Are you looking for a way to eat healthier and save money? Pack your lunch for work! It might not always be convenient as eating out, but there are plenty of other benefits.

The Calories

Taking your lunch to work is a great way to slim your waistline! Packing a healthy lunch, like a turkey sandwich or whole-wheat tortilla taco can save you up to 1,000 calories a day.

Assuming you go to a fast food restaurant like McDonald’s and order the typical Big Mac with medium fries you will consume close to 1,000 calories, and that doesn’t include a soft drink.

Let’s put those 1,000 calories up against a healthy packed lunch. If you take a whole-wheat turkey sandwich with mustard, tomato, and lettuce you’ll eat around 350 calories. Add a delicious side of vegetables and hummus and your meal will total around 375 calories. That’s less than half of the McDonald’s lunch.

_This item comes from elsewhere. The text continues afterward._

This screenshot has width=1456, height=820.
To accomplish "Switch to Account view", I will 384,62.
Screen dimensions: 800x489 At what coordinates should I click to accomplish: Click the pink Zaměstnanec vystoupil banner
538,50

For diabetics, the benefits are obvious. Most fast food meals are loaded with sugars, salt, and carbohydrates.

The Money

Okay, let’s go back to that McDonald’s Big Mac that you were eating earlier. The average cost of a Big Mac meal costs $6 (before taxes). So for this example we will use an average of $6 a day. If you eat out every workday, you’ll spend  $30 every week ($6 x 5 days a week). Which comes out to be $150 a month and then $1,800 a year.

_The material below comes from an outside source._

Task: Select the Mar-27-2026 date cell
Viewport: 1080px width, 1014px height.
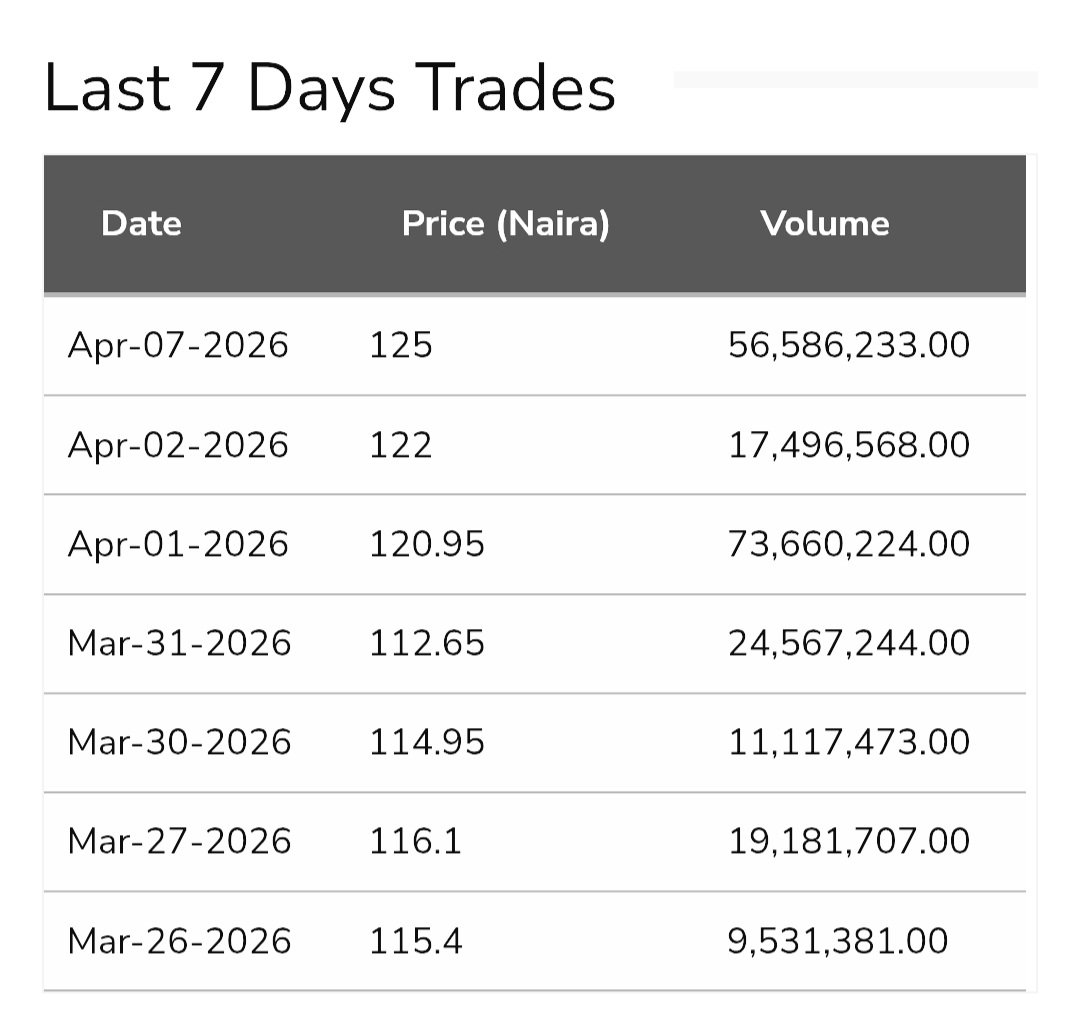Action: pyautogui.click(x=179, y=841)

Now lets calculate packing your lunch. The average brownbag lunch costs around $4 (depending on what you pack and how you shop it can be even cheaper). Okay, same math as last time, $4 x 5 days a week = $20. That’s only $10 a week that it saves you. That probably doesn’t seem worth it to you, but let’s keep calculating. $10 a week equals $40 a month, which is almost $500 per year. That is just calculating using something relatively inexpensive like a Big Mac. You could easily spend a lot more eating out for lunch.

Packing Your Lunch – Made Easy

Packing your lunch isn’t always convenient, but there are a few things you can do to help save you time.

Unless you wake up at 4 a.m., you’re probably pretty rushed in the morning to be on time. Try packing your lunch the night before to help save time in the morning. If you’re pushed for time, you’ll probably forget/decide not to pack your lunch and just go buy one.

When you’re cooking dinner, make a little extra for lunch. Putting your leftovers into plastic containers only takes a couple minutes and then your lunch is already packed for the next day.

Healthy Lunch Ideas

When you think of packing your lunch, you probably imagine packing a soggy sandwich. Your lunch doesn’t have to be boring and bland everyday. You can pack a delicious and healthy lunch that will make you excited for your lunch break.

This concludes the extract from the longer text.